Apache Druid Storage & Query Architecture: Segment/Chunk/...

TL;DR

Scenario: Real-time/time-series OLAP, hundred-million-level details, low-latency dashboards and multi-dimensional analysis
Conclusion: Time Chunk→Segment column storage + Roll-up + Bitmap index + mmap + multi-level cache
Output: Storage/query mechanism key points, checklist, common pitfalls fix ideas

Data Storage

Druid Data Storage Architecture

Druid’s data storage uses hierarchical logical structure, mainly containing several layers:

1. DataSource

Concept analogy: DataSource similar to Table in RDBMS
Function positioning: As top-level container for data, one DataSource contains all related data for specific business domain
Example: E-commerce website might create “user_behavior”, “product_inventory” DataSources to store different business data

2. Chunk

Time partitioning: Each DataSource’s data is divided by time range to form Chunks
Partition granularity: Configurable time granularity based on business needs
- Common configs: Day (1d), Hour (1h), Week (1w), etc.

---

Direction A - Please print these lines from the records exactly: begin at the line that contains "legend text 五年区间?" and stop after the line that contains "coord(350,20)".

Extracted information -
---

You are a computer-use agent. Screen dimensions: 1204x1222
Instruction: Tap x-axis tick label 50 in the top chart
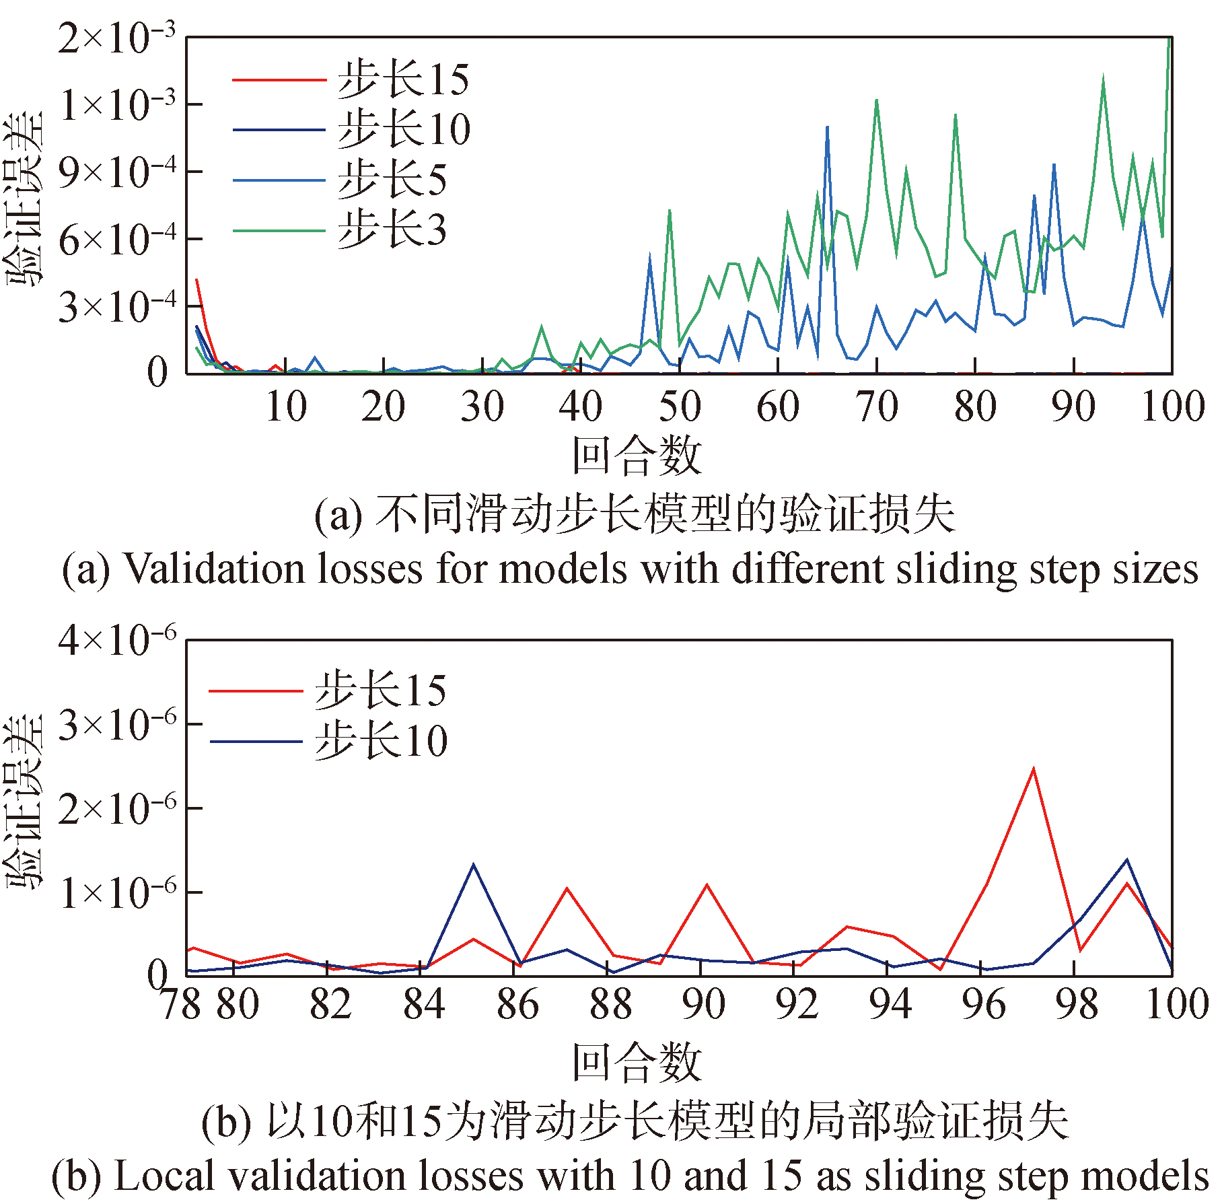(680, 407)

---

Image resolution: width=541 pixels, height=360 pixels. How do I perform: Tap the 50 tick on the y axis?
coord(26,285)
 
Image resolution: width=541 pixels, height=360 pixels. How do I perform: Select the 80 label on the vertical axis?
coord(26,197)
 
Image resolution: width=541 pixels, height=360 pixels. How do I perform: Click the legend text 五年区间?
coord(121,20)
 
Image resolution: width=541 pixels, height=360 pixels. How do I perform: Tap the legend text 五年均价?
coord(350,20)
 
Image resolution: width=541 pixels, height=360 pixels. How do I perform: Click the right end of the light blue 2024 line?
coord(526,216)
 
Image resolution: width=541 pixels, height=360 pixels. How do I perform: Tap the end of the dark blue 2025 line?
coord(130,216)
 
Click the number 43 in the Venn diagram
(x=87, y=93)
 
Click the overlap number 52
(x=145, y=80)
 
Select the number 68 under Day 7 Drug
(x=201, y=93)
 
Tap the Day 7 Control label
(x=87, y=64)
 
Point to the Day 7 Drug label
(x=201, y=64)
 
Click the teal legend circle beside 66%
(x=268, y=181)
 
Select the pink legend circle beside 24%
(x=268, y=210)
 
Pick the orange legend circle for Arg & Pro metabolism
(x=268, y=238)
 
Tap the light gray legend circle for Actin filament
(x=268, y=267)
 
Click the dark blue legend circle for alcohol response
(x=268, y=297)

---

Direction B - From the text on Druid storage architecture, output the passage that begins at the words "1. DataSource" and stops after the words "Week (1w), etc.", copying it exactly.

Task solution A -
Image resolution: width=541 pixels, height=360 pixels. How do I perform: Click the legend text 五年区间?
coord(121,20)
 
Image resolution: width=541 pixels, height=360 pixels. How do I perform: Tap the legend text 五年均价?
coord(350,20)

Task solution B -
1. DataSource

Concept analogy: DataSource similar to Table in RDBMS
Function positioning: As top-level container for data, one DataSource contains all related data for specific business domain
Example: E-commerce website might create “user_behavior”, “product_inventory” DataSources to store different business data

2. Chunk

Time partitioning: Each DataSource’s data is divided by time range to form Chunks
Partition granularity: Configurable time granularity based on business needs
- Common configs: Day (1d), Hour (1h), Week (1w), etc.